Луиза ждала его, сидя на кровати, положив рядом две книги.
– Не знаю, какую выбрать, Коран или «Покончить с чувством вины».
– Одна может дополнить другую. Скажи, у нас всё в порядке? Куда подевались дети?
– Знаешь, я тоже забеспокоилась. Они все отправились на чердак. И я…
Луиза рассказала, что ходила к Габену на чердак, постучалась в дверь. Все четверо – он, Алиса, Лазарь и Поль – сидели кружком…
– Я не нашла ничего лучше и спросила: «А что вы делаете?» И все они, сделав большие глаза, Алиса первая, ответили: «Разговариваем!» Идея мне понравилась, – прибавила она, посмотрев на стоящую рядом с кроватью тумбочку.
– Хочешь поговорить? – спросил Спаситель. – О чем?
– Не знаю. Может быть, о тебе? Обо мне ты все давно знаешь. Папа умер, когда мне было десять, мама без конца выискивала во мне недостатки, я рано вышла замуж за Жерома. А ты о себе мало рассказывал. Это странно для психолога.
– Что ты имеешь в виду? – спросил Спаситель, внезапно насторожившись.
– Кто, как не ты, понимает значимость прошлого. Разве ты никогда не возвращаешься к своим воспоминаниям?
Он вздрогнул, словно Луиза взяла в руки конверт из крафтовой бумаги.
– Трудно, знаешь ли, начать.
– Начни, как в сказках: жили-были.
Спаситель посмотрел на Луизу с благодарностью. Да, именно так и надо. Пусть это будет сказочная история. И, поскольку самое важное в жизни человека чаще всего происходит еще до его рождения, Спаситель начал так:
– Жил-был в Гро-Морне батрак по имени Фефе Пасавуар. «Па савуар» – «знать не хочу, незнайка, неуч»… Такой кличкой награждали белые хозяева двести лет назад «жалких безграмотных негров». И я бы носил такую фамилию, если бы красавец Фефе признал меня. Спаситель Неуч. И тогда бы у моих пациентов было гораздо меньше иллюзий на мой счет.
Когда Спаситель – Спаситель Сент-Ив – кончил рассказывать свою историю, все фотографии из конверта перекочевали на постель.
А на чердаке разговор не закончился. Но там говорили о более серьезных вещах.
– Домино и Складушка лопают свои какашки.
Габен знакомил собеседников со своими друзьями, морскими свинками.

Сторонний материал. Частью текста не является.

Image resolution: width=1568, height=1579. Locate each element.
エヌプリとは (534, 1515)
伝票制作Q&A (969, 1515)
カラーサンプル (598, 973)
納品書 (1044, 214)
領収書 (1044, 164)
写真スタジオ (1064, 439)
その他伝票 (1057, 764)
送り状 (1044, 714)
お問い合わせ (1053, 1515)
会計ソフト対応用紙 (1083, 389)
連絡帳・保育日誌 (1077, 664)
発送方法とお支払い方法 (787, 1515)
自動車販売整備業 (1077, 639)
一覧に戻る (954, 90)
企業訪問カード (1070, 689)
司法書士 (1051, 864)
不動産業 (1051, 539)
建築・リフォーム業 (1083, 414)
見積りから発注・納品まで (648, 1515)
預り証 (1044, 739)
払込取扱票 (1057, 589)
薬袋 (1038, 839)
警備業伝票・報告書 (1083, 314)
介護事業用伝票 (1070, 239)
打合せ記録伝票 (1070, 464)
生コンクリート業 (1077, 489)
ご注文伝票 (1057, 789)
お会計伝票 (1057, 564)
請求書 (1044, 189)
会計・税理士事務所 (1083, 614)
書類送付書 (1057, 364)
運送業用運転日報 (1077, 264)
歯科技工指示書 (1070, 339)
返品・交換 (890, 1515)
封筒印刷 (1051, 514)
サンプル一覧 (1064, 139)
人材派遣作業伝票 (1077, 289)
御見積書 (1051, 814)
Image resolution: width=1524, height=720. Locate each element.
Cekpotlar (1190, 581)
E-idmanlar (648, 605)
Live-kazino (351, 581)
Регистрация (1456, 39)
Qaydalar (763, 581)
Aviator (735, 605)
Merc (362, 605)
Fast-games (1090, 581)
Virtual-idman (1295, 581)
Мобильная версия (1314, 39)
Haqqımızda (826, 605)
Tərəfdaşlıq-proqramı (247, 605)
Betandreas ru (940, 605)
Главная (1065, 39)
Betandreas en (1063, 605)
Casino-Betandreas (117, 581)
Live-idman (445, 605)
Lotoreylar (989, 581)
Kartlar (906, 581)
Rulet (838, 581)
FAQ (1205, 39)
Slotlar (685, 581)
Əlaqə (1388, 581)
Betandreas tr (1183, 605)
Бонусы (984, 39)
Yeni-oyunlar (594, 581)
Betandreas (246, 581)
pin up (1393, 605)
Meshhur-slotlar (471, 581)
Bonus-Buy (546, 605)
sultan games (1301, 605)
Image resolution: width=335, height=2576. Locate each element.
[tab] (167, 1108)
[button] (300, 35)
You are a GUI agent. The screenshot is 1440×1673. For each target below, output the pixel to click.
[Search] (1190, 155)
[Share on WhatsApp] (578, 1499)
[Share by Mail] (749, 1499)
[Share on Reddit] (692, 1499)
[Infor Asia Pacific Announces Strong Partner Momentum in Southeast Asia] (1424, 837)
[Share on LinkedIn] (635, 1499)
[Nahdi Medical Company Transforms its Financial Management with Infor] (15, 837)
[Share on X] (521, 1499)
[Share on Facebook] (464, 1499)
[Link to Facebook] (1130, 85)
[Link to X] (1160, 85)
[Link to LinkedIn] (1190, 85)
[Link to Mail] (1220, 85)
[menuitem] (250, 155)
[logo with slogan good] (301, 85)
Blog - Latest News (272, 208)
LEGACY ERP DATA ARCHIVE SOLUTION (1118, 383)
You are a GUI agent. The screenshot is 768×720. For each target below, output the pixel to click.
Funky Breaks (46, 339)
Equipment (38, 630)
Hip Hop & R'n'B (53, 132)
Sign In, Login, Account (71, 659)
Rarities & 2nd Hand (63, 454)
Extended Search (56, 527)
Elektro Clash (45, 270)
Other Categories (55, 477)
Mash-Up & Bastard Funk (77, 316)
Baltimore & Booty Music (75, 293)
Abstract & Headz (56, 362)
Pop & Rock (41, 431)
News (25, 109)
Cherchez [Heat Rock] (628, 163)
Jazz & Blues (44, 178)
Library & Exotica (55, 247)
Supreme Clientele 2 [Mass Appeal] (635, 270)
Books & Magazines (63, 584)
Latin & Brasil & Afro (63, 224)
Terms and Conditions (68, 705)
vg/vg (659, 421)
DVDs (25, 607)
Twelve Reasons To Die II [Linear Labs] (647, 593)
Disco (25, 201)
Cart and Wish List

– Гадость какая, – откликнулась Алиса.
Вообще-то ей было наплевать, но она была здесь единственной представительницей женского пола и сочла, что должна подчеркнуть деликатность женских чувств. Габен с неизменной своей серьезностью объяснил, что морские свинки нуждаются в витаминах, которые содержатся в их экскрементах, и если они не будут их есть, то через две или три недели умрут.
– Лично я, пока меня никто не принуждает поступать так же, не имею никаких оснований их осуждать, – заключил Габен.
Лазарь с Полем отправились на чердак в половине одиннадцатого: их терпению пришел конец, и они вот в такую рань разбудили Габена-полуночника. Алиса поднялась вместе с ними, но на чердаке ей сделалось неуютно. Чердак принадлежал мальчику и морским свинкам, словом, был чем-то вроде зоопарка. К тому же Габен, привыкший спать в одних трусах, сидел полуголый на незастеленной кровати, по которой бегали Домино и Складушка.
До Алисы мало-помалу начинало доходить, что Пэмпренель до нее нет никакого дела и до Поля тоже; да и отец вряд ли способен всерьез о них позаботиться, так что очень скоро она будет жить здесь, на улице Мюрлен, со Спасителем, Жово и Габеном, тремя загадочными мужскими особями. Неожиданно Алиса почувствовала себя куда значительнее Сельмы, Ханны и Марины. Она приобщалась к тайнам мужского мира. Была принята в особое сообщество.
– Матис видел, как мы с тобой вместе выходили из школы в четверг, и спросил: ты мой брат? – сказал Поль Большому Габену. – Я ответил да.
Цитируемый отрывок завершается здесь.